Description of the task:
Pull out every line of the records below that contains the string "icon" and copy each such line in full. Count a line only if the letters match in case.
Start of The input
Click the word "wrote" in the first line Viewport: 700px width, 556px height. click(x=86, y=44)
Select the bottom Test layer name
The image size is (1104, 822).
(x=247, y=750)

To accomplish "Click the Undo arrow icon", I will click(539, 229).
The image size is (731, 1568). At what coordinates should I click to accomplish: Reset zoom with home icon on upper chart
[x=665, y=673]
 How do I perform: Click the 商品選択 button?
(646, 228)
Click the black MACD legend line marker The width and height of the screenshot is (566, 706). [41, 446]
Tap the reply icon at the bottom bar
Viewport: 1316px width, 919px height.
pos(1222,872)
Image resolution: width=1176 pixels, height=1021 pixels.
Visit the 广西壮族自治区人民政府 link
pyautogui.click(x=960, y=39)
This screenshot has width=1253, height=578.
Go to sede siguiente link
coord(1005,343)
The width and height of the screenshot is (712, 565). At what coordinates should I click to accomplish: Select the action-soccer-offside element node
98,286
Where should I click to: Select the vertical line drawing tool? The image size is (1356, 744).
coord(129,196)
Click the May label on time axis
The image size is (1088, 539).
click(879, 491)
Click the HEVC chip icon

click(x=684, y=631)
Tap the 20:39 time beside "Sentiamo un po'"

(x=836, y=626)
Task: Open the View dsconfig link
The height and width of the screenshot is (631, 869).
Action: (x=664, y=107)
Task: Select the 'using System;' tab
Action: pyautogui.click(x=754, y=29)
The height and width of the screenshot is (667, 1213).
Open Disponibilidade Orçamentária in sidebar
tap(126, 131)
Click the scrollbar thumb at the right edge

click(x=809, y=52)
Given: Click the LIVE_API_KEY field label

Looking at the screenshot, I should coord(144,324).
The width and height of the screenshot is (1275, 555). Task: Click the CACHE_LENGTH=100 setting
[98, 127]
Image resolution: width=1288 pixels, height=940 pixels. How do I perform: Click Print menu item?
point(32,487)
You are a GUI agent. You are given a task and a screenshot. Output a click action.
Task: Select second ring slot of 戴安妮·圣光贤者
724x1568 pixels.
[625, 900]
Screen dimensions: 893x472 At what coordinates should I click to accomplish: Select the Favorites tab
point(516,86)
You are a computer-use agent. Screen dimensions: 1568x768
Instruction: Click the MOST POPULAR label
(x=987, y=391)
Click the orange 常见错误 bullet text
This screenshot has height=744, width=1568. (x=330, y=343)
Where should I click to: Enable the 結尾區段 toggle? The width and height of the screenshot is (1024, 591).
End of The input
Right answer:
To accomplish "Click the Undo arrow icon", I will click(539, 229).
The image size is (731, 1568). At what coordinates should I click to accomplish: Reset zoom with home icon on upper chart
Tap the reply icon at the bottom bar
Click the HEVC chip icon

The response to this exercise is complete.